I’m working on some Xeon machines running linux, each with a C1060. I’m trying to verify the performance that I see on som ppt slides on the Nvidia site that show 150+ GFLOPS for a 256 point SP C2C FFT. I only seem to be getting about 30 GPLOPS. I’m only timing the fft and have the thread synchronize around the fft and timer calls. I also double checked the timer by calling both the cuda timer and the linux getTime, both are giving me the same elapsed time. I tried both the 1d and 2d ffts, with the 2d giving a little better performance. The 30 GFLOPS is very close to the number I would expect for the intel processor with MKL libraries. The deviceQuery seems to indicate that the tesla board is working. Calculating flops using 5n log2(n) (times 2n for the 2D FFT, using 256x256). Is it possible that the fft is really being done on the Xeon?
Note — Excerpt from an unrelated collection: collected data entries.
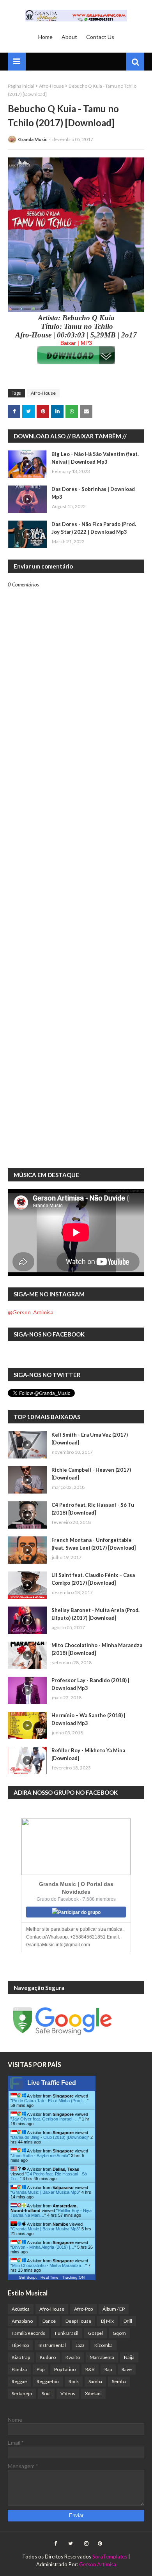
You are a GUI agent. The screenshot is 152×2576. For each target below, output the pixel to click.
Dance (49, 2321)
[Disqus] (76, 859)
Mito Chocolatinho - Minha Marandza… (48, 2265)
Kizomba (103, 2345)
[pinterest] (99, 2544)
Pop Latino (65, 2369)
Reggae (19, 2381)
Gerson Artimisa (97, 2564)
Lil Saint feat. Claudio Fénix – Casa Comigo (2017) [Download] (93, 1579)
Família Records (28, 2333)
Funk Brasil (66, 2333)
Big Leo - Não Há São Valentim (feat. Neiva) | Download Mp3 (95, 458)
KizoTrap (21, 2357)
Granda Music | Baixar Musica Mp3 (45, 2192)
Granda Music (32, 139)
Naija (129, 2357)
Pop (40, 2369)
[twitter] (70, 2544)
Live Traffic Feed (51, 2083)
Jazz (80, 2345)
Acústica (21, 2309)
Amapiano (22, 2321)
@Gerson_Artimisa (30, 1312)
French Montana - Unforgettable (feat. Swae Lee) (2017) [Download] (93, 1544)
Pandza (19, 2369)
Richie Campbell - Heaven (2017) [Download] (91, 1474)
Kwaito (72, 2357)
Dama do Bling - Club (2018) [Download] (50, 2137)
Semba (119, 2381)
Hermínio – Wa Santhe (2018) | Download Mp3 (88, 1719)
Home (45, 37)
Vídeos (67, 2393)
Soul (46, 2393)
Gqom (119, 2333)
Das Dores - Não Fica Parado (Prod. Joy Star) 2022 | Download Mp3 (93, 528)
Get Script (28, 2277)
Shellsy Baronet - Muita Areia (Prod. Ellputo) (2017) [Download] (95, 1614)
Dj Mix (107, 2321)
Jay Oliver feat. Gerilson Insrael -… (45, 2119)
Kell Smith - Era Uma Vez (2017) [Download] (89, 1439)
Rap (108, 2369)
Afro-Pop (83, 2309)
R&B (90, 2369)
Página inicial (21, 86)
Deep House (78, 2321)
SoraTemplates (109, 2556)
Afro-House (51, 86)
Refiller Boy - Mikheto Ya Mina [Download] (88, 1754)
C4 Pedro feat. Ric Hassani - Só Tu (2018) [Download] (92, 1509)
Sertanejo (22, 2393)
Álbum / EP (114, 2309)
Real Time (49, 2277)
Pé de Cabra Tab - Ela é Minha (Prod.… (49, 2100)
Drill (128, 2321)
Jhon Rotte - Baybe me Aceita (40, 2155)
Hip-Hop (20, 2345)
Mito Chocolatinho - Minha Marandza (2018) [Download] (96, 1649)
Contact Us (100, 37)
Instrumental (52, 2345)
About (69, 37)
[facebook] (55, 2544)
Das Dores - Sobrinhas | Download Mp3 (93, 493)
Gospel (95, 2333)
Or, something else I may be doing wrong?
Results of deviceQuery:
Device 0: “Tesla C1060”
CUDA Driver Version: 2.30
CUDA Runtime Version: 2.30
CUDA Capability Major revision number: 1
CUDA Capability Minor revision number: 3
Total amount of global memory: 4294705152 bytes
Number of multiprocessors: 30
Number of cores: 240
Total amount of constant memory: 65536 bytes
Total amount of shared memory per block: 16384 bytes
Total number of registers available per block: 16384
Warp size: 32
Maximum number of threads per block: 512
Maximum sizes of each dimension of a block: 512 x 512 x 64
Maximum sizes of each dimension of a grid: 65535 x 65535 x 1
Maximum memory pitch: 262144 bytes
Texture alignment: 256 bytes
Clock rate: 1.30 GHz
Concurrent copy and execution: Yes
Run time limit on kernels: No
Integrated: No
Support host page-locked memory mapping: Yes
Compute mode: Default (multiple host threads can use this device simultaneously)